Native Pride

Bobby DuBose leads a group of native dances into the circle. He is followed by his son Bobby.

Pace's Bobby DuBose didn't realize he was learning anything special until he went to school near McDavid at Byrnville Elementary.

DuBose found something at the elementary school as quite a surprise.

"When I started going to Byrnville Elementary School using a toilet and a urinal was a culture shock to me," said DuBose, who will be one of the dancers and participants at the Creek Indian Pow Wow this weekend at Floridatown Park. "We didn't have an inside bathroom till I was in the 8th grade."

If that wasn't enough, the fear created by former U.S. President Andrew Jackson was still alive and well in the mind of DuBose's "Pa."
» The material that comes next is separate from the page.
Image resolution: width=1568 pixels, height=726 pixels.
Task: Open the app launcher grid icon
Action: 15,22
Back in May of 1830 Jackson introduced the Indian Removal Act to move Native American Tribes to land west of the Mississippi. During this process many Creek Indians and other tribes native to the area moved deep into the woods and tried to assimilate themselves rather than being forced to walk what was known as the Trail of Tears.

"I was told never to mention my Indian blood," DuBose recalled. "Pa would teach me things and we would walk in the woods and he would explain things like how to use spider webs to stop bleeding from a cut.
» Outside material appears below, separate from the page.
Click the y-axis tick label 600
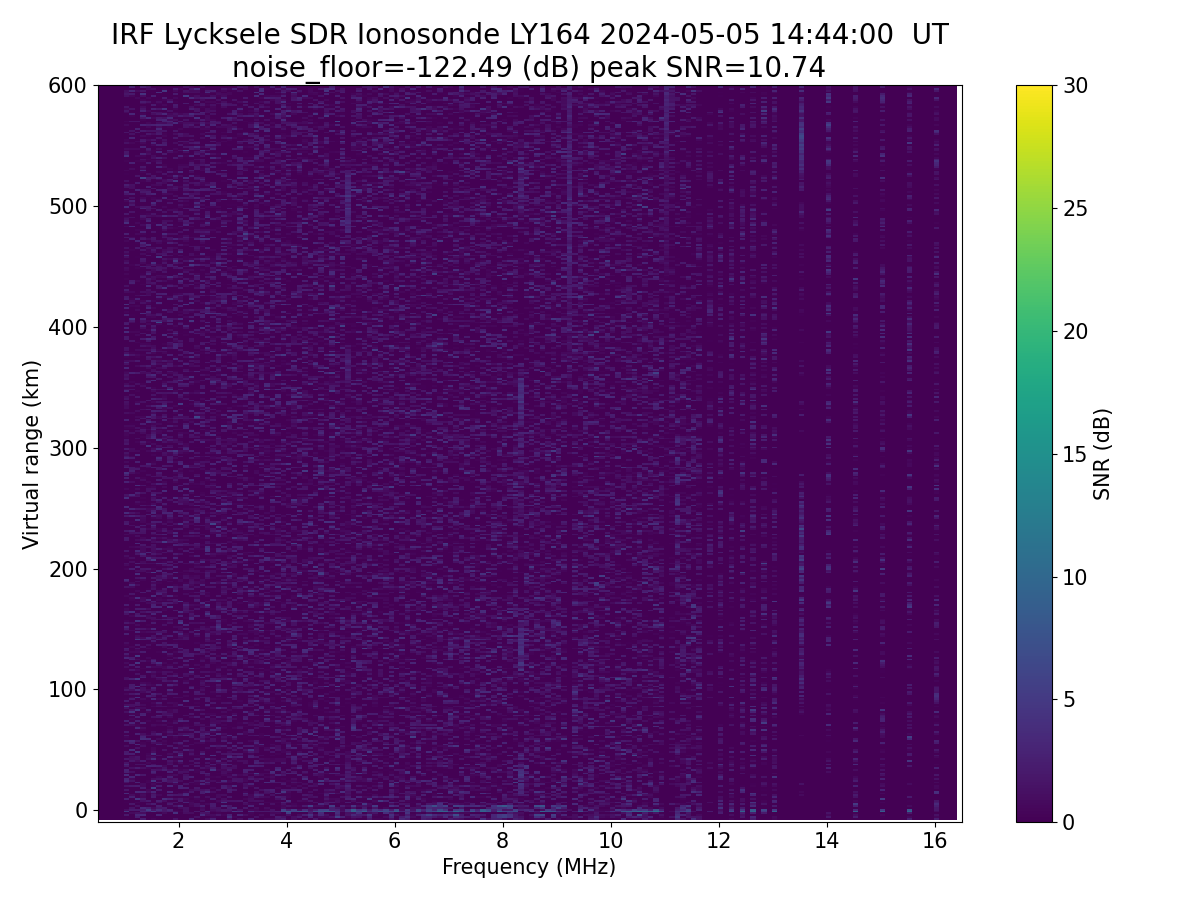point(67,86)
"He would teach me about animals, birds, and life in general."

Despite the warnings, DuBose let the excitement of his youth talk about what he had learned which brought some chuckles from his classmates.

"I began to see the way people who were different were treated so I tried to be 'normal'," DuBose said. "That included listening to my Grandfather and staying out of the sun so my skin wasn't so red."

Now that DuBose is older, he and his family not only embrace their Native American roots, but also proudly display them at events like this weekend's Floridatown Pow Wow.

"A pow wow weekend for us is a time when we get to see many friends and relatives," DuBose said. "People who travel and either dance, vend, tell stories, and teach all become close.

"We look forward to the spring and fall when the temperatures allow us to have more pow wow's or gatherings. We use the off-season to build sew and build new regalia."

Regalia is the clothes they wear to celebrate their dances at the pow wow.

This year’s pow wow will run from 9 a.m. to 5 p.m. on Saturday and from noon to 5 p.m. on Sunday.

The 22nd annual event will feature the Spirit Warrior Dancers, Drums of the Descendants, Native American dancing, arts, crafts, Native American foods, Native American story telling, as well as a Native American Heritage Display.

Some Native Americans speak of the Great Spirit who talks to them in a dream, well for DuBose it happened that way as well.

"I actually had a dream that woke me up," DuBose recalled. "I realized who I was and that there were things that needed to be done, or at least things I had to try to do.

"To learn about your culture the best way is to speak with the elders in your family."

DuBose has fallen in love with genealogy this way.

Get them to tell you stories from when they were younger, DuBose said. "Have them write things down and tell you who their parents were and their parents."

While DuBose is learning about his past, he is also involved in the future as the Co-Chair and member of the Florida American Indian Health Advisory Council.

"I was overwhelmed when they asked me to be a part of it several years ago," DuBose said. "We have worked with many other health care professionals and health department offices out of Tallahassee and do our best to get information out to the Native American public.

"So many don't realize how common diabetes, high blood pressure, and alcoholism are for example. The council is a way for us to make noise about our people and try to get help to those that don't trust as easily."

While trust is a factor for DuBose, so is family and when you seen one member you seen the entire group – Bobby's wife Sandy and their children Bobby and Steven.

"My family embracing who they are makes me the proudest husband or father there is," DuBose said. "We are all individuals, but our heritage is the common thread.

"I guess we're a throw-back family to the way it use to be. It strengthens and holds us together."